___ SUPPLIED DATA

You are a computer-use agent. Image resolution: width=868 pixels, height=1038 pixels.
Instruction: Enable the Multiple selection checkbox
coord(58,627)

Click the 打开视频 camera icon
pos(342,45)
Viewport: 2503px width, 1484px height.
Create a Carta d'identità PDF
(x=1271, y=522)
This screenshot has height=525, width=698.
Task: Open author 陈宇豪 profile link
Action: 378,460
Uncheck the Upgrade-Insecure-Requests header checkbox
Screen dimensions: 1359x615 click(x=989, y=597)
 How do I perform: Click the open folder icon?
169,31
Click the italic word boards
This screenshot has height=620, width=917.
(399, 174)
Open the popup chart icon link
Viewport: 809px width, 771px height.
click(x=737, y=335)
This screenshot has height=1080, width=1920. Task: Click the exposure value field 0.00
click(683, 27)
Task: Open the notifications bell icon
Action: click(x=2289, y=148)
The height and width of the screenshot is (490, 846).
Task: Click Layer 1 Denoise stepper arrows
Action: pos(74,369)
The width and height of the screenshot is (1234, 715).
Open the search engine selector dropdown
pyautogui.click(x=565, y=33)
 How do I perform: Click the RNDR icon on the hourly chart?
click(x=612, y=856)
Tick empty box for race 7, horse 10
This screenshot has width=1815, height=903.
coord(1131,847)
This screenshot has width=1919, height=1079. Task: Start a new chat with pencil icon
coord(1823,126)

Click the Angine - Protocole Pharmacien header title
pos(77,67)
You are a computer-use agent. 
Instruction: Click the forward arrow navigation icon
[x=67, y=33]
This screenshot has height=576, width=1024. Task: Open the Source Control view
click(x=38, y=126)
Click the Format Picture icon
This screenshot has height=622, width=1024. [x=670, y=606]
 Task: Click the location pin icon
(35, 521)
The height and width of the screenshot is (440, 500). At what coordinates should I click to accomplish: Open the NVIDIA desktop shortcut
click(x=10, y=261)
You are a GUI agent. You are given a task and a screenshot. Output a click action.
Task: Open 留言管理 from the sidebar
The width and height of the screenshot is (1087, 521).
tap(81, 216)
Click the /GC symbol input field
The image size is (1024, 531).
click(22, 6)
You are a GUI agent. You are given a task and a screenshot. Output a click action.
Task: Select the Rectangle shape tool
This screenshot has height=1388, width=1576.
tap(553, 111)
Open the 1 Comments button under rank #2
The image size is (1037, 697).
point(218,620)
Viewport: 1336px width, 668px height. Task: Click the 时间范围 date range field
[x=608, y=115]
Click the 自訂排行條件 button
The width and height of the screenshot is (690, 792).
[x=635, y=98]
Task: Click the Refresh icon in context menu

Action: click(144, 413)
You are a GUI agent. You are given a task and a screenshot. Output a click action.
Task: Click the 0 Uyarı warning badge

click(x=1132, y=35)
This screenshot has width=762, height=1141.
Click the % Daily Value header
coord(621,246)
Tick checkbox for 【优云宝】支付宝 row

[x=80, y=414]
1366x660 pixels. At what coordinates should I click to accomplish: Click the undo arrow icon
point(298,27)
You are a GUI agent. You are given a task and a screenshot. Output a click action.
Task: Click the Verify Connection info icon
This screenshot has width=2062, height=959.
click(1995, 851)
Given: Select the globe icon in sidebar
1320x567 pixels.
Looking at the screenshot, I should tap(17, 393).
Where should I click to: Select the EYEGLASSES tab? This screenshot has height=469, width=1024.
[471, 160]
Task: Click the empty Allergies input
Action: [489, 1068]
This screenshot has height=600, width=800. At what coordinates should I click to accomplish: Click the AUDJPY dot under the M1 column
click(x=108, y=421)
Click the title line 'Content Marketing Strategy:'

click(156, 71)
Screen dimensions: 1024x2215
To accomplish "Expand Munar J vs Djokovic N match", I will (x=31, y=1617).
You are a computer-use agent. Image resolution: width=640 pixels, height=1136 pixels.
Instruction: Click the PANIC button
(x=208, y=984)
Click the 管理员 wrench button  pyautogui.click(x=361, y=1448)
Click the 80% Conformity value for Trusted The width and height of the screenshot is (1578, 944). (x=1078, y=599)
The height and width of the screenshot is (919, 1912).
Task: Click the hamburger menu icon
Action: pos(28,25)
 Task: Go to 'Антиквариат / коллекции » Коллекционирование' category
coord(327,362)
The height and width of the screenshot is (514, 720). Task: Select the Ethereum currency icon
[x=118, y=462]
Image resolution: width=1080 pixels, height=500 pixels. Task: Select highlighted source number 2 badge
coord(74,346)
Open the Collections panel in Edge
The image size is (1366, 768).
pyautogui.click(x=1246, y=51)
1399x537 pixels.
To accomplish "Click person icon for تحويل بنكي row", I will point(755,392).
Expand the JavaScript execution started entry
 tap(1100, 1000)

______

TASK TO CARRY OUT:
Rewrite all the records above, changing "forward arrow" to "back arrow" and leaving everything else as it is.

EXERCISE SOLUTION:
You are a computer-use agent. Image resolution: width=868 pixels, height=1038 pixels.
Instruction: Enable the Multiple selection checkbox
coord(58,627)

Click the 打开视频 camera icon
pos(342,45)
Viewport: 2503px width, 1484px height.
Create a Carta d'identità PDF
(x=1271, y=522)
This screenshot has height=525, width=698.
Task: Open author 陈宇豪 profile link
Action: 378,460
Uncheck the Upgrade-Insecure-Requests header checkbox
Screen dimensions: 1359x615 click(x=989, y=597)
 How do I perform: Click the open folder icon?
169,31
Click the italic word boards
This screenshot has height=620, width=917.
(399, 174)
Open the popup chart icon link
Viewport: 809px width, 771px height.
click(x=737, y=335)
This screenshot has height=1080, width=1920. Task: Click the exposure value field 0.00
click(683, 27)
Task: Open the notifications bell icon
Action: click(x=2289, y=148)
The height and width of the screenshot is (490, 846).
Task: Click Layer 1 Denoise stepper arrows
Action: pos(74,369)
The width and height of the screenshot is (1234, 715).
Open the search engine selector dropdown
pyautogui.click(x=565, y=33)
 How do I perform: Click the RNDR icon on the hourly chart?
click(x=612, y=856)
Tick empty box for race 7, horse 10
This screenshot has width=1815, height=903.
coord(1131,847)
This screenshot has width=1919, height=1079. Task: Start a new chat with pencil icon
coord(1823,126)

Click the Angine - Protocole Pharmacien header title
pos(77,67)
You are a computer-use agent. 
Instruction: Click the back arrow navigation icon
[x=67, y=33]
This screenshot has height=576, width=1024. Task: Open the Source Control view
click(x=38, y=126)
Click the Format Picture icon
This screenshot has height=622, width=1024. [x=670, y=606]
 Task: Click the location pin icon
(35, 521)
The height and width of the screenshot is (440, 500). At what coordinates should I click to accomplish: Open the NVIDIA desktop shortcut
click(x=10, y=261)
You are a GUI agent. You are given a task and a screenshot. Output a click action.
Task: Open 留言管理 from the sidebar
The width and height of the screenshot is (1087, 521).
tap(81, 216)
Click the /GC symbol input field
The image size is (1024, 531).
click(22, 6)
You are a GUI agent. You are given a task and a screenshot. Output a click action.
Task: Select the Rectangle shape tool
This screenshot has height=1388, width=1576.
tap(553, 111)
Open the 1 Comments button under rank #2
The image size is (1037, 697).
point(218,620)
Viewport: 1336px width, 668px height. Task: Click the 时间范围 date range field
[x=608, y=115]
Click the 自訂排行條件 button
The width and height of the screenshot is (690, 792).
[x=635, y=98]
Task: Click the Refresh icon in context menu

Action: click(144, 413)
You are a GUI agent. You are given a task and a screenshot. Output a click action.
Task: Click the 0 Uyarı warning badge

click(x=1132, y=35)
This screenshot has width=762, height=1141.
Click the % Daily Value header
coord(621,246)
Tick checkbox for 【优云宝】支付宝 row

[x=80, y=414]
1366x660 pixels. At what coordinates should I click to accomplish: Click the undo arrow icon
point(298,27)
You are a GUI agent. You are given a task and a screenshot. Output a click action.
Task: Click the Verify Connection info icon
This screenshot has width=2062, height=959.
click(1995, 851)
Given: Select the globe icon in sidebar
1320x567 pixels.
Looking at the screenshot, I should tap(17, 393).
Where should I click to: Select the EYEGLASSES tab? This screenshot has height=469, width=1024.
[471, 160]
Task: Click the empty Allergies input
Action: [489, 1068]
This screenshot has height=600, width=800. At what coordinates should I click to accomplish: Click the AUDJPY dot under the M1 column
click(x=108, y=421)
Click the title line 'Content Marketing Strategy:'

click(156, 71)
Screen dimensions: 1024x2215
To accomplish "Expand Munar J vs Djokovic N match", I will (x=31, y=1617).
You are a computer-use agent. Image resolution: width=640 pixels, height=1136 pixels.
Instruction: Click the PANIC button
(x=208, y=984)
Click the 管理员 wrench button  pyautogui.click(x=361, y=1448)
Click the 80% Conformity value for Trusted The width and height of the screenshot is (1578, 944). (x=1078, y=599)
The height and width of the screenshot is (919, 1912).
Task: Click the hamburger menu icon
Action: pos(28,25)
 Task: Go to 'Антиквариат / коллекции » Коллекционирование' category
coord(327,362)
The height and width of the screenshot is (514, 720). Task: Select the Ethereum currency icon
[x=118, y=462]
Image resolution: width=1080 pixels, height=500 pixels. Task: Select highlighted source number 2 badge
coord(74,346)
Open the Collections panel in Edge
The image size is (1366, 768).
pyautogui.click(x=1246, y=51)
1399x537 pixels.
To accomplish "Click person icon for تحويل بنكي row", I will point(755,392).
Expand the JavaScript execution started entry
 tap(1100, 1000)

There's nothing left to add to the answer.